Sí, de un trato verdaderamente humano y de respeto a sus aspiraciones de desarrollo, que han sido el único motor de todas las migraciones en la historia humana. En pocas palabras, como ya se ha hecho referencia en otras ocasiones en este espacio, la historia de la humanidad es la historia de las migraciones/la historia de las migraciones es la historia de la humanidad. No hay más. Y en medio de ese axioma, guerra, pobreza y hambre.
Por ello, las puertas que está cerrando el actual gobierno estadounidense en función de la paranoia de la seguridad, utilizando para ello una retórica antiinmigrante que bordea con el racismo, podrían estar produciendo una generación de próximos inmigrantes con una perspectiva distinta, más madura, del significado de emigrar. Es decir, una generación que ponga en la balanza los pros y los contras de llegar a un país que ya no es más de bienvenida, sino que incluso repele la ventaja de agregar a su riqueza demográfica el ímpetu y la imaginación de los desposeídos —los eternos “condenados de la tierra’, como los llamó Franz Fanon.
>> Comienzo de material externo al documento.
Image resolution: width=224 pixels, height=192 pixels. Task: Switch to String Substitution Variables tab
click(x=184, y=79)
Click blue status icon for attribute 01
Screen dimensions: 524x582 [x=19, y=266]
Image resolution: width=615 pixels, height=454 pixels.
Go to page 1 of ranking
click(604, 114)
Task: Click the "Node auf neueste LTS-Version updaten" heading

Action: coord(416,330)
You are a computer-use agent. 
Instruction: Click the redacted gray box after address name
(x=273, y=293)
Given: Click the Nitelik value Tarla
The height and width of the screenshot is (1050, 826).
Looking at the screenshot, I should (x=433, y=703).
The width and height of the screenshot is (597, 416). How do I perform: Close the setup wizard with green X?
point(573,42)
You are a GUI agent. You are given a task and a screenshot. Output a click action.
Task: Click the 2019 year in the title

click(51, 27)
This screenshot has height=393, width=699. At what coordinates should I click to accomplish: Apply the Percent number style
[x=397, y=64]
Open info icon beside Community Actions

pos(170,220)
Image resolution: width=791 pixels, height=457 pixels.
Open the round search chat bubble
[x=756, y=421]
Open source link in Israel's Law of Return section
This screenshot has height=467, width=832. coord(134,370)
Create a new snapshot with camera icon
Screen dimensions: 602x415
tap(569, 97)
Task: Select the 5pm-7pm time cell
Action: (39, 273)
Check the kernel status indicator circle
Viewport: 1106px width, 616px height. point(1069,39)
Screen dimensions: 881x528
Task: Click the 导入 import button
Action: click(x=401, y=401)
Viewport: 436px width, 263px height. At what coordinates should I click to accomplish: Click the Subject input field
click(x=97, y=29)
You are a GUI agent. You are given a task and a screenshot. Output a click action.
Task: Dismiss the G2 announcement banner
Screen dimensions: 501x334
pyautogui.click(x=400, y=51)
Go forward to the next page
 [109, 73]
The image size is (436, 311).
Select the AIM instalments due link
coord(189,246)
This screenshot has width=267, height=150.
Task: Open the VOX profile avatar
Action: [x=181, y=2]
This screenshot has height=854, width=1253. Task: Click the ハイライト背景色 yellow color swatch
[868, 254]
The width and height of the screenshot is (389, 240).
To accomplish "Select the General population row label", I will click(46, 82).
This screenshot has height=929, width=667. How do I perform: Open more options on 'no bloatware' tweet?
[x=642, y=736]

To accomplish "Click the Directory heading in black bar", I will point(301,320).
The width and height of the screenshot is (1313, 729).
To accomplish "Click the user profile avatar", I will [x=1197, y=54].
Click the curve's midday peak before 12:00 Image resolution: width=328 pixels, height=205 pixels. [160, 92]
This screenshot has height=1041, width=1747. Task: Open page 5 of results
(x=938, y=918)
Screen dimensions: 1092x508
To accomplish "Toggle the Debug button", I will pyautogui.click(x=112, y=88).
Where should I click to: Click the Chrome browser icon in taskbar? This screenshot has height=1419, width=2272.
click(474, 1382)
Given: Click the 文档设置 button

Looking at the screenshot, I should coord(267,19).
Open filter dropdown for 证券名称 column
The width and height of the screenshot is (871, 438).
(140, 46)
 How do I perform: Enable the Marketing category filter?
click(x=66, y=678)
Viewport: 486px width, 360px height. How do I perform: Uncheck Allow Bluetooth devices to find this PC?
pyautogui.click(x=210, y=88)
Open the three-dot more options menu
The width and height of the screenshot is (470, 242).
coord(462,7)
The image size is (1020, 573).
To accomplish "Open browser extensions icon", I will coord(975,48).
El inmigrante, ya se sabe, sacrifica todo en función de que los suyos mejoren su situación básicamente económica y, a partir de ahí, las que derivan lógicamente de un mejor ingreso, sobre todo salud y educación.
Lo escuchamos en las justificaciones que hacen de viva voz a la prensa quienes participan en los desplazamientos mundiales de naciones pobres hacia naciones ricas, como la caravana de inmigrantes centroamericanos que busca llegar a la frontera México-Estados Unidos para pedir asilo; o como los africanos que siguen arriesgando sus vidas para pasar a una Europa cada vez más hostil. Ejemplos sobran de ese sur que siempre mira al norte como tabla de salvación; de ese norte que mira al sur como una perenne “amenaza”.
Esa dicotomía ha regido los destinos de millones de personas, que han trazado rutas de escape que a su vez han seguido otros y otros más durante diversas décadas para “dejar de ser nadie” siendo “alguien” en una tierra ajena. Todo ello a costa de sacrificios incluso supremos que van a parar a las estadísticas de la tragedia humana, ya sea en el cruce de un desierto, de un océano embravecido o debajo de las ruedas de un tren como “La Bestia”.
El destino del país que fue Estados Unidos parece configurarse, el tufo a fascismo emerge de entre sus entrañas y la herencia como nación de inmigrantes peligra a pasos agigantados conforme pasan los días.
Son estos factores los que en algún momento podrían diseñar el nuevo sendero de los inmigrantes, uno que los conduzca, a pesar de todo, hacia una zona del mundo en la que aún exista la posibilidad de seguir ejerciendo el derecho a la esperanza, esa esperanza que el Estados Unidos de hoy está dejando escapar entre los dedos, traicionando de ese modo la humildad de su origen inmigrante.